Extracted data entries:
□ □ □ □ □ □ □

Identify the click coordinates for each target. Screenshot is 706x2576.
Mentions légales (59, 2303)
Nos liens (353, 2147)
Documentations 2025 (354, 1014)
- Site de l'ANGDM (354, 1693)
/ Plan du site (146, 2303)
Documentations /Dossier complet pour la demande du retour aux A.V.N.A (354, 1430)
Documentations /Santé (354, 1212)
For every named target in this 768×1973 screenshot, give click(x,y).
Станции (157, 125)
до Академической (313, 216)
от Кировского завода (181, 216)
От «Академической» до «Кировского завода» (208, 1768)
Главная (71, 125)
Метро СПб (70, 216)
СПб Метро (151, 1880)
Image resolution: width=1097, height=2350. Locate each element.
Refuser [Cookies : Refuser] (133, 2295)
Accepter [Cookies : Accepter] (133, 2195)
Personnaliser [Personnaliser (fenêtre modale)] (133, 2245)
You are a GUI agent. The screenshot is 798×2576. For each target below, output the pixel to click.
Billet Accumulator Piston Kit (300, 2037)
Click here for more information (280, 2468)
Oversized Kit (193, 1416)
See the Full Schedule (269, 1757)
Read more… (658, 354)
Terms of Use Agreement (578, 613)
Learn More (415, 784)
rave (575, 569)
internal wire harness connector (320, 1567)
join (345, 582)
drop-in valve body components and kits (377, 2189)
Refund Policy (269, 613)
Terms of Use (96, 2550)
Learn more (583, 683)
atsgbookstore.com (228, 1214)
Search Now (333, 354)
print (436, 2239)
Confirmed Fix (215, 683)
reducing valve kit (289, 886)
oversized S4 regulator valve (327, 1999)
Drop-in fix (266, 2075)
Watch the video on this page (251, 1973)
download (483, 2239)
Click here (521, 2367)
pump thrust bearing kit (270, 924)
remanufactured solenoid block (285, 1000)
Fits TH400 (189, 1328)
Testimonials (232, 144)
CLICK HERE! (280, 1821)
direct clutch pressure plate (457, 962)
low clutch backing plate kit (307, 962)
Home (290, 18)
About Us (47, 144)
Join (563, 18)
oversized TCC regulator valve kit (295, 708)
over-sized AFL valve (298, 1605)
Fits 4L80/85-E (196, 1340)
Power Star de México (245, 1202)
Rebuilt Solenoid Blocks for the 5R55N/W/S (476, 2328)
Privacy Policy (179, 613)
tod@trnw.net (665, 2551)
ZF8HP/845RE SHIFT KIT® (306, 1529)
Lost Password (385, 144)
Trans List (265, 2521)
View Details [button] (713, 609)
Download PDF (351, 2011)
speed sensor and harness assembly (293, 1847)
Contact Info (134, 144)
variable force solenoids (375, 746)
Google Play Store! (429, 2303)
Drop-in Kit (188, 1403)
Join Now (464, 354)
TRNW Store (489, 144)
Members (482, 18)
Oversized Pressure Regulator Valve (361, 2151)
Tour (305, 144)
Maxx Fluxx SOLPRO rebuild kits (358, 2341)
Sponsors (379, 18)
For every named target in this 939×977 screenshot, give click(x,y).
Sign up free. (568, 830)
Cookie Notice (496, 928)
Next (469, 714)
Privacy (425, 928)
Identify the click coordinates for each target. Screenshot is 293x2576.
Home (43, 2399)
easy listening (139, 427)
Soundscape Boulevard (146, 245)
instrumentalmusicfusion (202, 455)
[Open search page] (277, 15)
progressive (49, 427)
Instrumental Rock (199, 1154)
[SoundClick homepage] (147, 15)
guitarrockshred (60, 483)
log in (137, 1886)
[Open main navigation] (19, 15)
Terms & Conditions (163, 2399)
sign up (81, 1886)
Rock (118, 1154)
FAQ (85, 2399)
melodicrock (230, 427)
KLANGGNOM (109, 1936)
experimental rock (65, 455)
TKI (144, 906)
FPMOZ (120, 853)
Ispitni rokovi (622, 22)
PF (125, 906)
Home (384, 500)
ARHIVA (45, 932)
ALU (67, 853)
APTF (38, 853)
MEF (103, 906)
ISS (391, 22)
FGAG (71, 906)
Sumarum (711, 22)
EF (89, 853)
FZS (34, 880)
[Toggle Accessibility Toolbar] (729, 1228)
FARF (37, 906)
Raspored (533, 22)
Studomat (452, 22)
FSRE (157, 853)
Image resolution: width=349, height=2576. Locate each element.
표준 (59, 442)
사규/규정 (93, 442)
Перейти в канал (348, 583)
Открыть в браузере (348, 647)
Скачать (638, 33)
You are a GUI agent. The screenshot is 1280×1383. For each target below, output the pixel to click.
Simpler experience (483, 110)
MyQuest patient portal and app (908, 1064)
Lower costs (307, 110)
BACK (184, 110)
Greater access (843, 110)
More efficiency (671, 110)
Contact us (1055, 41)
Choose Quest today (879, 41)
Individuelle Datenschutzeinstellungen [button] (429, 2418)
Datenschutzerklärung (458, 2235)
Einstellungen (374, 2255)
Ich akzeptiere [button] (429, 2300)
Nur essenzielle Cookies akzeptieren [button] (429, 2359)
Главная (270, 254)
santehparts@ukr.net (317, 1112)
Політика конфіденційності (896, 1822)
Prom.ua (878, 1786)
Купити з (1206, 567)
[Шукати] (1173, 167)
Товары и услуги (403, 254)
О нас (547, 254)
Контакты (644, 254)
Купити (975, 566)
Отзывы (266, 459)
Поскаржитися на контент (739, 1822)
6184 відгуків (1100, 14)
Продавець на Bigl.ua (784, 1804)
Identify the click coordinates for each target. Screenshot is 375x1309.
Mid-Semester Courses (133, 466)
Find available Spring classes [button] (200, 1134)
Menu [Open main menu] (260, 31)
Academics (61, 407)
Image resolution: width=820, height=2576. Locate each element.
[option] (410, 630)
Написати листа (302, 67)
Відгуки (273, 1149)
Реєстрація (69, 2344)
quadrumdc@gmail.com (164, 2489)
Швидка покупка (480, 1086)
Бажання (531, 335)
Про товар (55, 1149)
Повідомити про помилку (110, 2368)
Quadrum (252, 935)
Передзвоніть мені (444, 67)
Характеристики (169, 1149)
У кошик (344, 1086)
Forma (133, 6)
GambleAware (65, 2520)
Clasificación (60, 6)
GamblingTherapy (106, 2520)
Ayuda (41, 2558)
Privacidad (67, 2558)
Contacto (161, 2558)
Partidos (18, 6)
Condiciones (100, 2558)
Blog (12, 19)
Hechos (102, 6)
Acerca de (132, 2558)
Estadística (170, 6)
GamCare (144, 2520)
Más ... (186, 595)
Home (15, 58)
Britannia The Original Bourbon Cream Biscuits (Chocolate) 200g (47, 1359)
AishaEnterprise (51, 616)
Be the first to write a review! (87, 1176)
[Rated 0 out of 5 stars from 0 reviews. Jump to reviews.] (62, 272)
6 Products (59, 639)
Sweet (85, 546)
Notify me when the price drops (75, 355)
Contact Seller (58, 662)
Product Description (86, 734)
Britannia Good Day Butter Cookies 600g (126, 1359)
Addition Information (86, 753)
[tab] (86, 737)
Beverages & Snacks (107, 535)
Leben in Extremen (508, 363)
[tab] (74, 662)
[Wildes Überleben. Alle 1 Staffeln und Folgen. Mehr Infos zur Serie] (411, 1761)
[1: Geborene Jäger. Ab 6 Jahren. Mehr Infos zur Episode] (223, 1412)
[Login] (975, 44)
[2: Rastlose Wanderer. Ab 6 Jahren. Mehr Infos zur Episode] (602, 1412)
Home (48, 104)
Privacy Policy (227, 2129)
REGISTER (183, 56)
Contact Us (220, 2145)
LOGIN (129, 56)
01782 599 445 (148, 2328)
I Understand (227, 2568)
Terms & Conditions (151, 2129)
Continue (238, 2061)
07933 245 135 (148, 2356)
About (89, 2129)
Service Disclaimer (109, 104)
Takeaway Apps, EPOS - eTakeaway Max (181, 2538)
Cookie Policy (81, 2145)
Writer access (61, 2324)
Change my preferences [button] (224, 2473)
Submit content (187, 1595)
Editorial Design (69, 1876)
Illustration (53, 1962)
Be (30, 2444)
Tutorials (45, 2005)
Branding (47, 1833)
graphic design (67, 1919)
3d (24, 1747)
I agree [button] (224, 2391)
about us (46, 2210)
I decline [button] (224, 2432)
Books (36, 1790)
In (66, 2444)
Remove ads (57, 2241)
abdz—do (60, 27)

□ □ □ □ □ □ □

__Job__
Rewrite the rows between the line containing "join (345, 582)" and the line containing "oversized TCC regulator valve kit (295, 708)", inclusive, as a numbered list that leaves out any blank lines.

__The completed task__
1. join (345, 582)
2. drop-in valve body components and kits (377, 2189)
3. Refund Policy (269, 613)
4. Terms of Use (96, 2550)
5. Learn more (583, 683)
6. atsgbookstore.com (228, 1214)
7. Search Now (333, 354)
8. print (436, 2239)
9. Confirmed Fix (215, 683)
10. reducing valve kit (289, 886)
11. oversized S4 regulator valve (327, 1999)
12. Drop-in fix (266, 2075)
13. Watch the video on this page (251, 1973)
14. download (483, 2239)
15. Click here (521, 2367)
16. pump thrust bearing kit (270, 924)
17. remanufactured solenoid block (285, 1000)
18. Fits TH400 (189, 1328)
19. Testimonials (232, 144)
20. CLICK HERE! (280, 1821)
21. direct clutch pressure plate (457, 962)
22. low clutch backing plate kit (307, 962)
23. Home (290, 18)
24. About Us (47, 144)
25. Join (563, 18)
26. oversized TCC regulator valve kit (295, 708)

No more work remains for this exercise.